_TASK DATA_
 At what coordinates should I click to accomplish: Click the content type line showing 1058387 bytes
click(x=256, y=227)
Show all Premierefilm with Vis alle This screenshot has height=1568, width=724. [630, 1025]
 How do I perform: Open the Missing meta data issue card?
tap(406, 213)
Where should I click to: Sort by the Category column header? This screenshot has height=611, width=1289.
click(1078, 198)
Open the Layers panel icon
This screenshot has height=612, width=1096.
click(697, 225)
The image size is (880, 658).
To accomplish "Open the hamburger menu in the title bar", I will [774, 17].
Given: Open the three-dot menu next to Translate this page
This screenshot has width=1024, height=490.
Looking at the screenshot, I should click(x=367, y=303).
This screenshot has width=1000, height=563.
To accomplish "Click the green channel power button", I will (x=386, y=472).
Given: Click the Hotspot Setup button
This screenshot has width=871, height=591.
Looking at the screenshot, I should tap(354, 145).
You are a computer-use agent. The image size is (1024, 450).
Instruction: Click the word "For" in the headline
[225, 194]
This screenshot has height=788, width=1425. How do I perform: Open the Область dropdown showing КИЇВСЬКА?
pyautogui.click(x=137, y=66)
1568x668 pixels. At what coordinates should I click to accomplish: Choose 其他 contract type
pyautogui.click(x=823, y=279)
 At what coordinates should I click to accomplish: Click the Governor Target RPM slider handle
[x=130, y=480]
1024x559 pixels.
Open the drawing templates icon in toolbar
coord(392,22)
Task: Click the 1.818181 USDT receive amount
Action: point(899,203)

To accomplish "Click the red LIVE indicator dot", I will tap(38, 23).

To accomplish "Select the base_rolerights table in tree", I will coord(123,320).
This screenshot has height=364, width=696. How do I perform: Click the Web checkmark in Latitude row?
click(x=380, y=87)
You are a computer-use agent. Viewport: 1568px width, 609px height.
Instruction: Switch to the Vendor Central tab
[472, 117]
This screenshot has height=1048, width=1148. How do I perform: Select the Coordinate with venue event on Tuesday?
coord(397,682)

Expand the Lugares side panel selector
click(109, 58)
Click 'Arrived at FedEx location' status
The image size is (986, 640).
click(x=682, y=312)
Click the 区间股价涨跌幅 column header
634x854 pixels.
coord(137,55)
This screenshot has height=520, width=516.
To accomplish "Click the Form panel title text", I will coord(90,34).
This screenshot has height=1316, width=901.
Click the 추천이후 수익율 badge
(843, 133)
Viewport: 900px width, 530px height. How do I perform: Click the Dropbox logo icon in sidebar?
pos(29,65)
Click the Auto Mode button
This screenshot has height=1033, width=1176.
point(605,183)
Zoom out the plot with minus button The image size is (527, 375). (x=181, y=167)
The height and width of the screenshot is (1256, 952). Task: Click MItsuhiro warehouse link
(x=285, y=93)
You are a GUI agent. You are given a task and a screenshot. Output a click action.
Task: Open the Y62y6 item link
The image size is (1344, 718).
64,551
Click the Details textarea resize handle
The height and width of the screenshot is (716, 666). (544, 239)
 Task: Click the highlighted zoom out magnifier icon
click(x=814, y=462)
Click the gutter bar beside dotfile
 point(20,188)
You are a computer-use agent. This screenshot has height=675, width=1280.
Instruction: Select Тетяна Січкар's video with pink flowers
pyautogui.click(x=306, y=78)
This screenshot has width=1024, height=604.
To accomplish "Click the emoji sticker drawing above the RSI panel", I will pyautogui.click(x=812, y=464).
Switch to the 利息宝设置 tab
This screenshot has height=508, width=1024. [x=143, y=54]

_YOUR OBJECTIVE_
Retype all of the data word for word.

_PROBLEM SOLUTION_
 At what coordinates should I click to accomplish: Click the content type line showing 1058387 bytes
click(x=256, y=227)
Show all Premierefilm with Vis alle This screenshot has height=1568, width=724. [630, 1025]
 How do I perform: Open the Missing meta data issue card?
tap(406, 213)
Where should I click to: Sort by the Category column header? This screenshot has height=611, width=1289.
click(1078, 198)
Open the Layers panel icon
This screenshot has height=612, width=1096.
click(697, 225)
The image size is (880, 658).
To accomplish "Open the hamburger menu in the title bar", I will [774, 17].
Given: Open the three-dot menu next to Translate this page
This screenshot has width=1024, height=490.
Looking at the screenshot, I should click(x=367, y=303).
This screenshot has width=1000, height=563.
To accomplish "Click the green channel power button", I will (x=386, y=472).
Given: Click the Hotspot Setup button
This screenshot has width=871, height=591.
Looking at the screenshot, I should tap(354, 145).
You are a computer-use agent. The image size is (1024, 450).
Instruction: Click the word "For" in the headline
[225, 194]
This screenshot has height=788, width=1425. How do I perform: Open the Область dropdown showing КИЇВСЬКА?
pyautogui.click(x=137, y=66)
1568x668 pixels. At what coordinates should I click to accomplish: Choose 其他 contract type
pyautogui.click(x=823, y=279)
 At what coordinates should I click to accomplish: Click the Governor Target RPM slider handle
[x=130, y=480]
1024x559 pixels.
Open the drawing templates icon in toolbar
coord(392,22)
Task: Click the 1.818181 USDT receive amount
Action: point(899,203)

To accomplish "Click the red LIVE indicator dot", I will tap(38, 23).

To accomplish "Select the base_rolerights table in tree", I will coord(123,320).
This screenshot has height=364, width=696. How do I perform: Click the Web checkmark in Latitude row?
click(x=380, y=87)
You are a computer-use agent. Viewport: 1568px width, 609px height.
Instruction: Switch to the Vendor Central tab
[472, 117]
This screenshot has height=1048, width=1148. How do I perform: Select the Coordinate with venue event on Tuesday?
coord(397,682)

Expand the Lugares side panel selector
click(109, 58)
Click 'Arrived at FedEx location' status
The image size is (986, 640).
click(x=682, y=312)
Click the 区间股价涨跌幅 column header
634x854 pixels.
coord(137,55)
This screenshot has height=520, width=516.
To accomplish "Click the Form panel title text", I will coord(90,34).
This screenshot has height=1316, width=901.
Click the 추천이후 수익율 badge
(843, 133)
Viewport: 900px width, 530px height. How do I perform: Click the Dropbox logo icon in sidebar?
pos(29,65)
Click the Auto Mode button
This screenshot has height=1033, width=1176.
point(605,183)
Zoom out the plot with minus button The image size is (527, 375). (x=181, y=167)
The height and width of the screenshot is (1256, 952). Task: Click MItsuhiro warehouse link
(x=285, y=93)
You are a GUI agent. You are given a task and a screenshot. Output a click action.
Task: Open the Y62y6 item link
The image size is (1344, 718).
64,551
Click the Details textarea resize handle
The height and width of the screenshot is (716, 666). (544, 239)
 Task: Click the highlighted zoom out magnifier icon
click(x=814, y=462)
Click the gutter bar beside dotfile
 point(20,188)
You are a computer-use agent. This screenshot has height=675, width=1280.
Instruction: Select Тетяна Січкар's video with pink flowers
pyautogui.click(x=306, y=78)
This screenshot has width=1024, height=604.
To accomplish "Click the emoji sticker drawing above the RSI panel", I will pyautogui.click(x=812, y=464).
Switch to the 利息宝设置 tab
This screenshot has height=508, width=1024. [x=143, y=54]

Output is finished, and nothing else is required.